* **Excerpt**
════════
Updated

A 21-year-old woman arrested for investigation of drunk driving and manslaughter after a crash that killed six people had her license suspended as a teenager for driving under the influence, according to state Department of Motor Vehicle records.

Olivia Culbreath of Fontana, who was badly injured in Sunday's crash, was hospitalized in stable condition.

She was arrested after being pulled from the mangled Camaro she had been driving the wrong way on a Southern California freeway before dawn Sunday, said California Highway Patrol Officer Rodrigo Jimenez.

Witnesses said Culbreath's car may have been traveling at up to 100 mph eastbound in the westbound lanes of State Route 60 when it collided head-on with a Ford Explorer, hurling wreckage and bodies onto the freeway. The Explorer was then hit by a Ford Freestyle.

Culbreath, the mother of a newborn, suffered a broken femur and ruptured bladder. Her older sister was among those killed.

Authorities said they found an alcoholic beverage at the scene of the crash, which happened in Diamond Bar, a bedroom community 35 miles east of downtown Los Angeles.

Two people in the Explorer — Gregorio Mejia-Martinez, 47, and Ester Delgado — died at the scene, county coroner's Lt. Fred Corral said. Two other family members in the vehicle — Leticia Ibarra, 42, and Jessica Jasmine Mejia, 20 — were declared dead at a hospital. All four were from Huntington Park. Delgado's age was not available.
════════
* **Dataset entries**
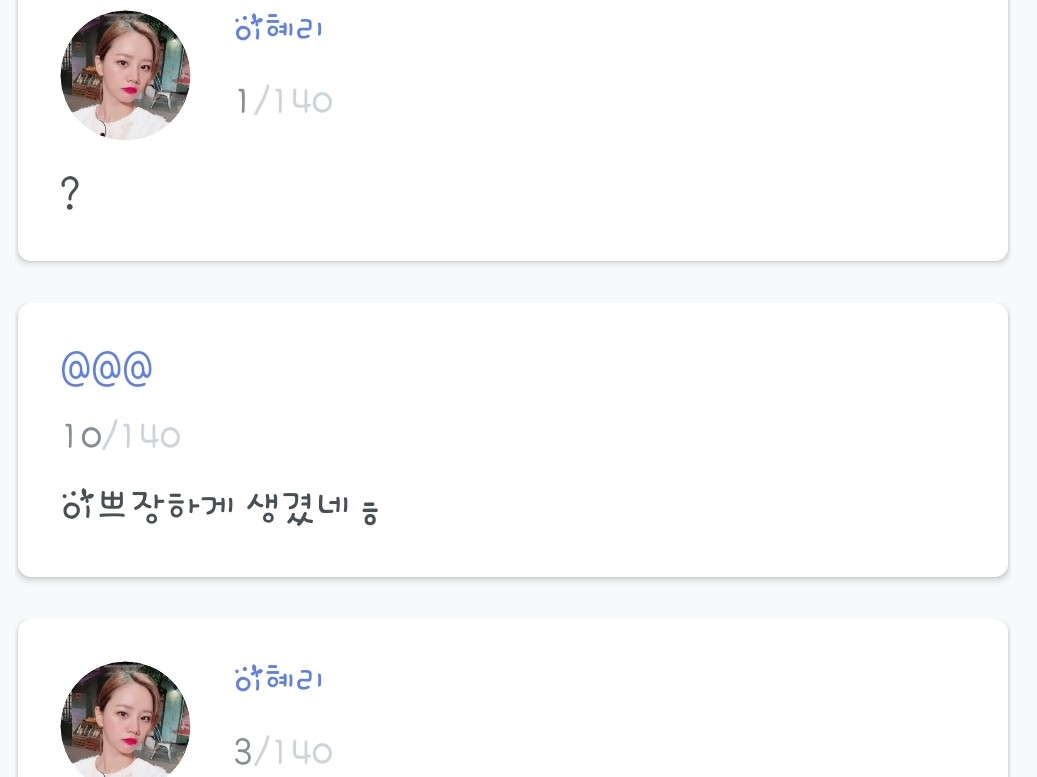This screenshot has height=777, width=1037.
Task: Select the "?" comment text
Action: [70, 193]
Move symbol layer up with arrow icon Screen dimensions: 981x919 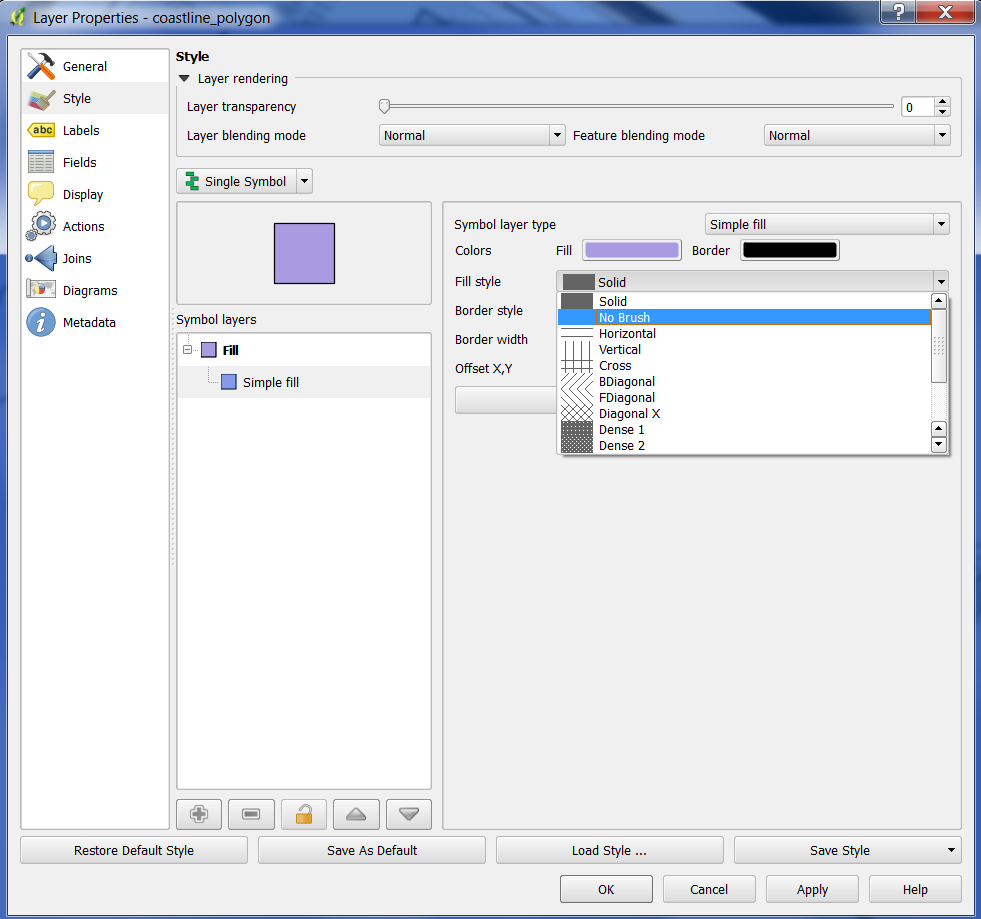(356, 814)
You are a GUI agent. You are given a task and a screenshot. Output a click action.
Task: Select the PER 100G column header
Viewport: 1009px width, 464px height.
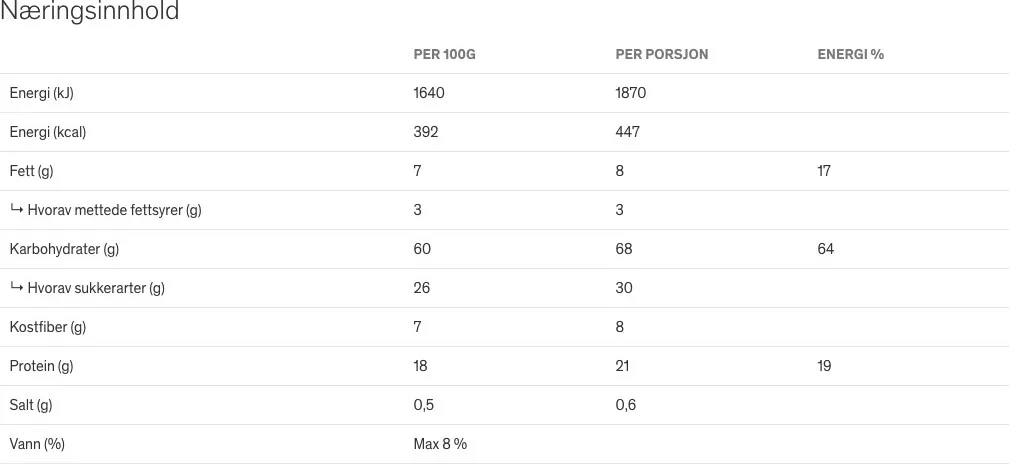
════════
* **Your task**
Could you echo the entire news article about the wrong-way freeway crash, word for word? You won't need any of the items.

* **Answer to this exercise**
Updated

A 21-year-old woman arrested for investigation of drunk driving and manslaughter after a crash that killed six people had her license suspended as a teenager for driving under the influence, according to state Department of Motor Vehicle records.

Olivia Culbreath of Fontana, who was badly injured in Sunday's crash, was hospitalized in stable condition.

She was arrested after being pulled from the mangled Camaro she had been driving the wrong way on a Southern California freeway before dawn Sunday, said California Highway Patrol Officer Rodrigo Jimenez.

Witnesses said Culbreath's car may have been traveling at up to 100 mph eastbound in the westbound lanes of State Route 60 when it collided head-on with a Ford Explorer, hurling wreckage and bodies onto the freeway. The Explorer was then hit by a Ford Freestyle.

Culbreath, the mother of a newborn, suffered a broken femur and ruptured bladder. Her older sister was among those killed.

Authorities said they found an alcoholic beverage at the scene of the crash, which happened in Diamond Bar, a bedroom community 35 miles east of downtown Los Angeles.

Two people in the Explorer — Gregorio Mejia-Martinez, 47, and Ester Delgado — died at the scene, county coroner's Lt. Fred Corral said. Two other family members in the vehicle — Leticia Ibarra, 42, and Jessica Jasmine Mejia, 20 — were declared dead at a hospital. All four were from Huntington Park. Delgado's age was not available.